# Text excerpt:
--*--
The application of a statutory release test essentially requires a judgement on whether a prisoner's release would jeopardise the safety of the public, with subsequent reviews for most prisoners occurring biennially (Ministry of Justice 2022). In accordance with the Crime (Sentences) Act 1997 (amended 2003), the Board must not give a direction to release a life-sentenced prisoner unless it concludes that confinement is no longer required for public protection. Application of this public protection test requires the risk posed to be either a psychological or physical ‘risk of serious harm’, although any risk deemed ‘greater than minimal’ should be considered (Parole Board for England and Wales 2022a: para. 3.7).
Before deciding on the prisoner's ‘suitability for release’ (Parole Board Rules 2019 (SI 2019/1038): Part B, para. 5(l)), there may be other matters to be determined, such as whether an allegation of violence in prison is accepted or whether the prisoner meets the criteria for a psychiatric diagnosis. The latter may be informed by expert evidence. If the Board determines that the prisoner is suitable for release, this is final unless an application is submitted for reconsideration within 21 days of the decision being issued. The prisoner must then be released. In the event of a decision based on reading the papers in the parole dossier that the prisoner is unsuitable for release, the prisoner is entitled within 28 days of receiving the decision to apply for an oral hearing (Parole Board Rules 2019 (SI 2019/1038)).
--*--
# Information shown:

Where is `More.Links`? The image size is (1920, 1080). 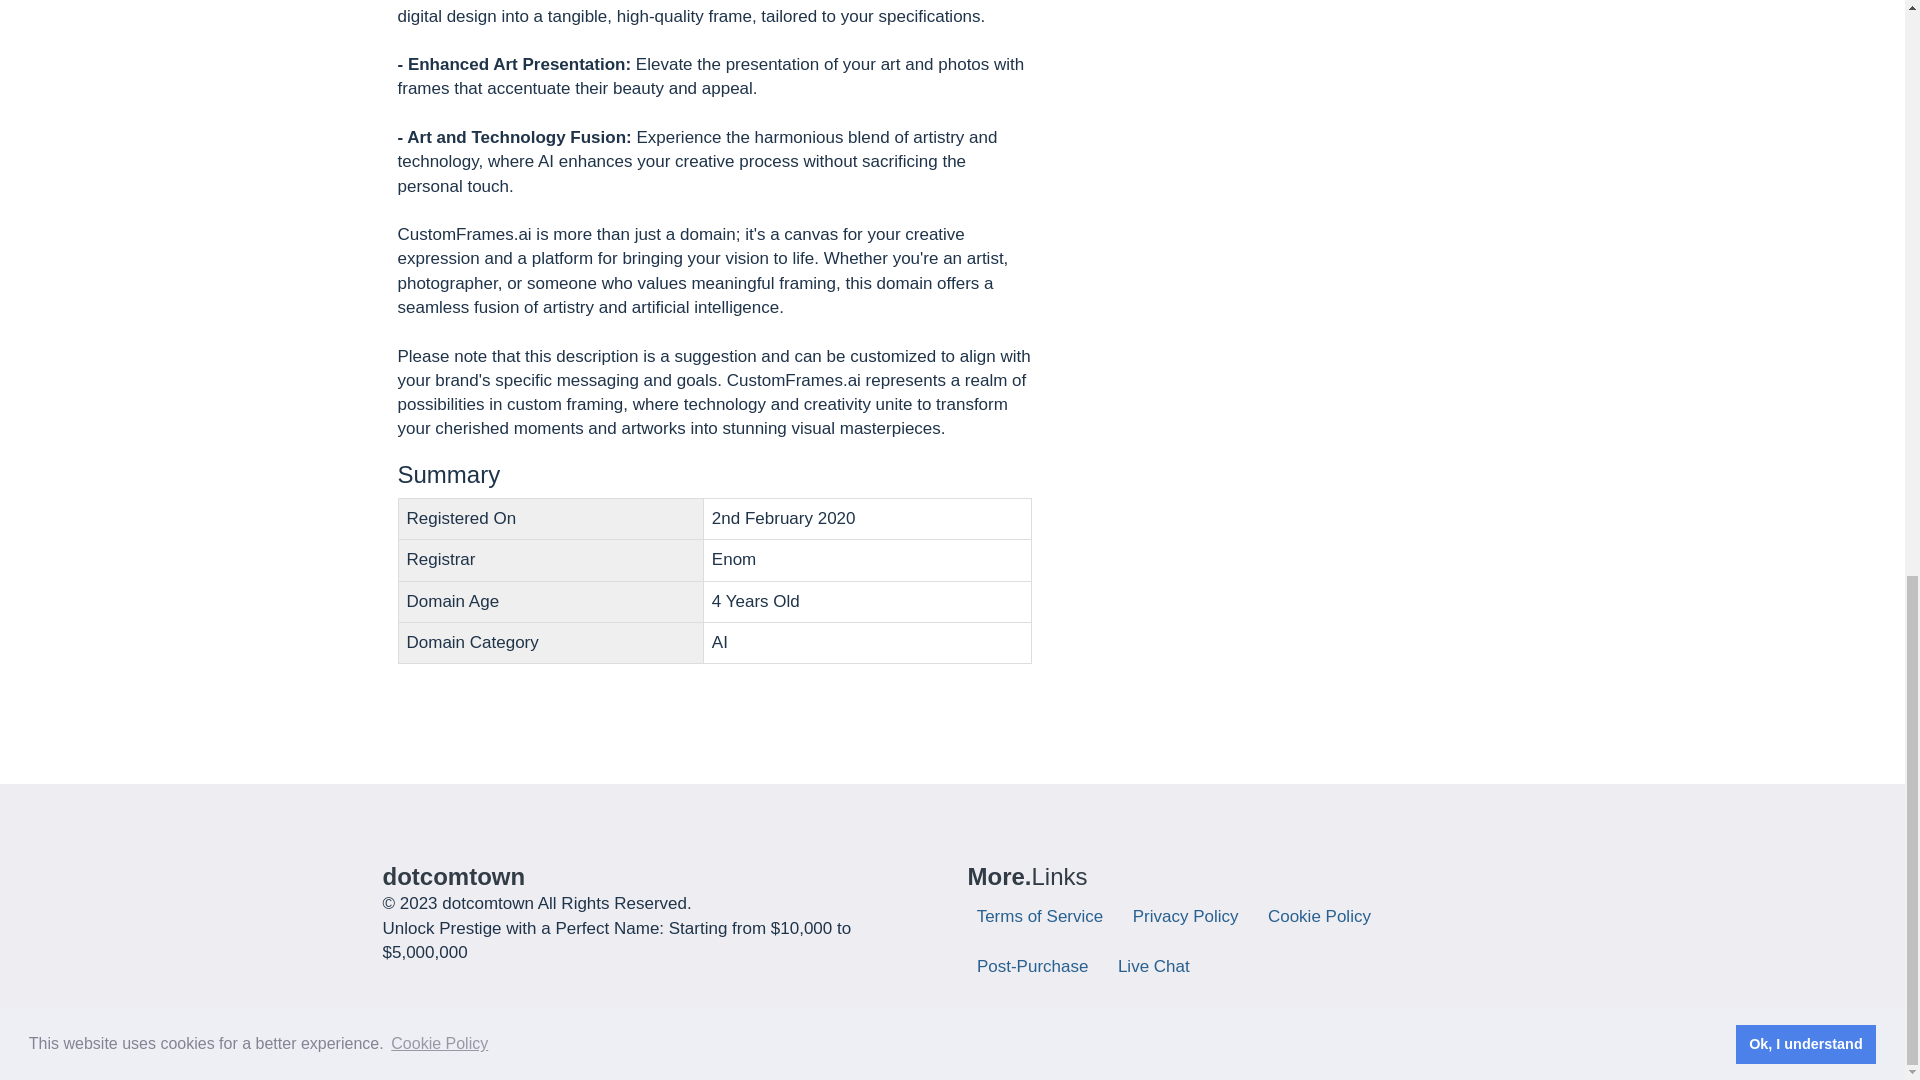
--*--
# Activity list:
**a)** Retype the passage of the parole text from "The application of" to "2022a: para. 3.7).".
**b)** In one to three sentences, explain why a prisoner whom the Board finds suitable for release must then be released, according to the parole text.
Rely only on the text for this.

# Responses in order:
**a)**
The application of a statutory release test essentially requires a judgement on whether a prisoner's release would jeopardise the safety of the public, with subsequent reviews for most prisoners occurring biennially (Ministry of Justice 2022). In accordance with the Crime (Sentences) Act 1997 (amended 2003), the Board must not give a direction to release a life-sentenced prisoner unless it concludes that confinement is no longer required for public protection. Application of this public protection test requires the risk posed to be either a psychological or physical ‘risk of serious harm’, although any risk deemed ‘greater than minimal’ should be considered (Parole Board for England and Wales 2022a: para. 3.7).

**b)** A Board determination that the prisoner is suitable for release is final unless someone applies for reconsideration within 21 days of the decision being issued. Once the decision stands as final, the prisoner must be released.